[begin TEXT TO READ]

2 types of approaches for handling $M$ classes

  • One versus All: $M$ classifiers, take the $\text{argmax}$

  • One versus One: $M(M-1)/2$ classifiers, majority vote

MNIST¶

One versus all

In [13]:
X = data['X_train']
y = jax.nn.one_hot(data['y_train'], 10)*2 - 1

def func(w, b, x):
    return jnp.matmul(x, w) + b

def hinge(w, b, x, y):
    return jax.nn.relu(1 - y * func(w, b, x)).mean()

def loss(w, b, x, y):
    return 0.01*(w*w).sum() + hinge(w, b, x, y)

@jax.jit
def update(w, b, x, y):
    dw, db = jax.grad(loss, argnums=(0,1))(w, b, x, y)
    return w - 0.1*dw, b - 0.1*db
In [14]:
w = np.random.randn(784, 10)
b = jnp.zeros(10)

l = []
for t in range(2500):
    l.append(hinge(w, b, X, y))
    w, b = update(w, b, X, y)
plt.plot(l)
Out[14]:
[<matplotlib.lines.Line2D at 0x787ed47dc400>]
No description has been provided for this image
In [15]:
def accuracy(y_pred, y_true):
    return (1.*(jnp.argmax(y_true, axis=1) == jnp.argmax(y_pred, axis=1))).mean()

y_pred = func(w, b, X)
print('accuracy: {}'.format(accuracy(y_pred, y)))
accuracy: 1.0
In [16]:
X_val = data['X_val']
y_val = jax.nn.one_hot(data['y_val'], 10)*2 - 1

y_pred = func(w, b, X_val)
print('validation accuracy: {}'.format(accuracy(y_pred, y_val)))

[end TEXT TO READ]

## TASK DETAILS
In the text on handling $M$ classes, why does the `accuracy` function apply `jnp.argmax` to the predictions?

[begin MATERIAL PROVIDED]

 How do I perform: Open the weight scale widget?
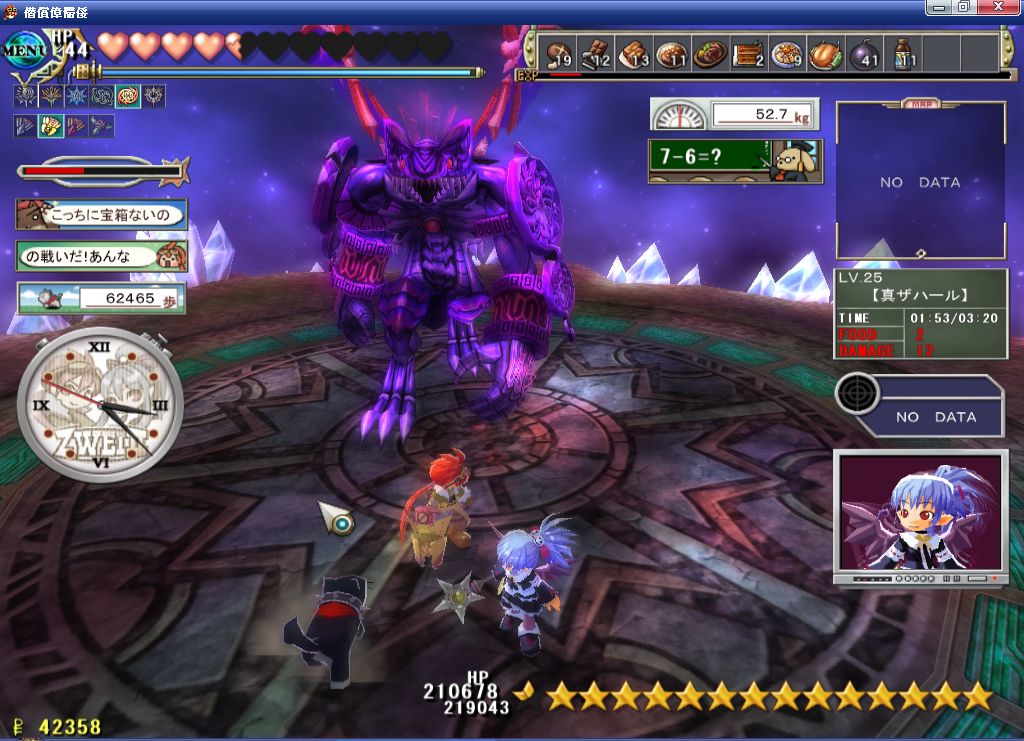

[end MATERIAL PROVIDED]
[begin MATERIAL PROVIDED]

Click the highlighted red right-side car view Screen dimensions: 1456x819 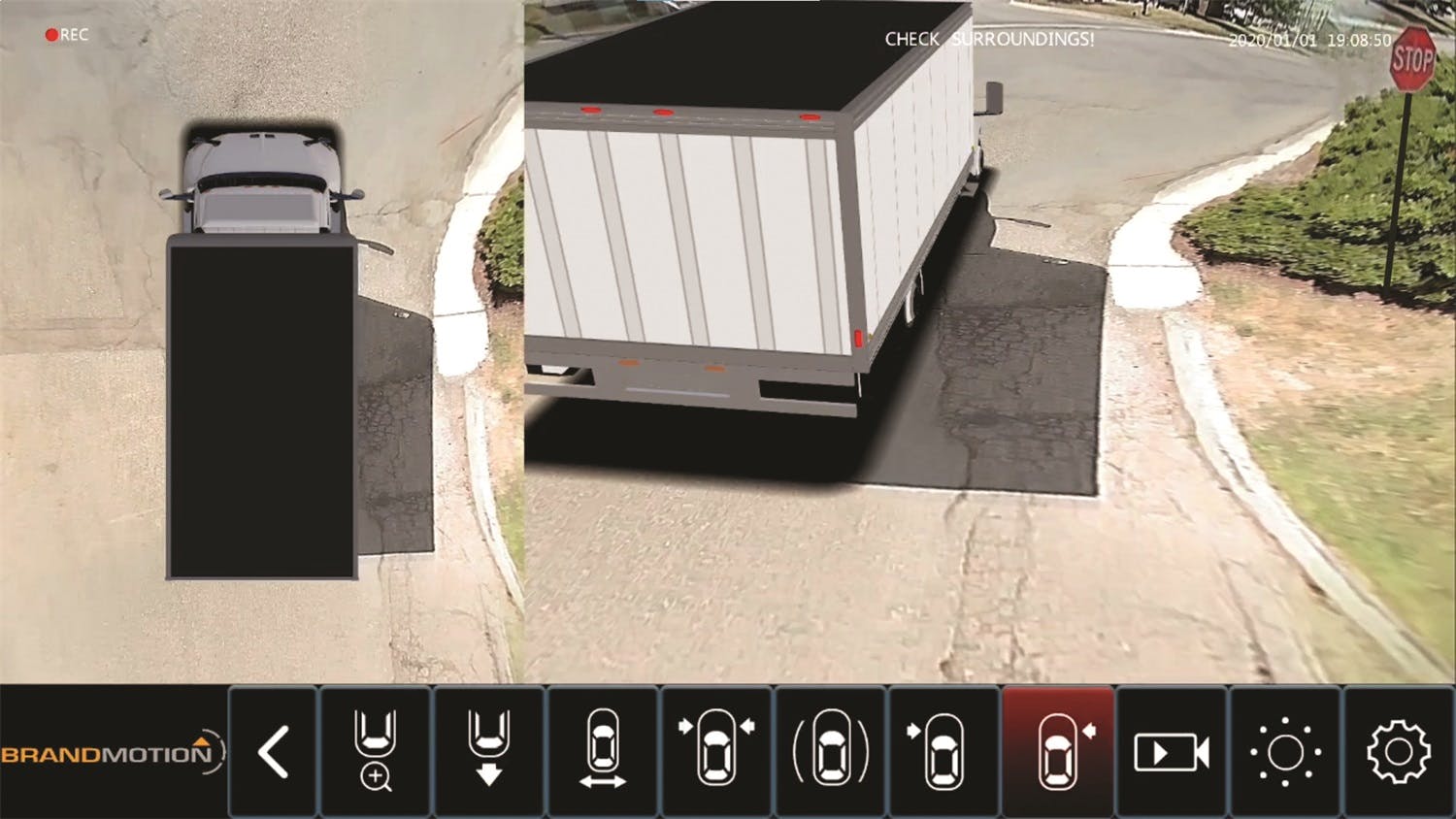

[end MATERIAL PROVIDED]

## FINAL RESULT
The text says the one-versus-all approach uses $M$ classifiers and takes the argmax of their outputs. Here `w` has 10 columns, so `func` gives one score per class, and `jnp.argmax` picks the highest-scoring class as the prediction. That prediction is then compared with the argmax of the one-hot-based labels.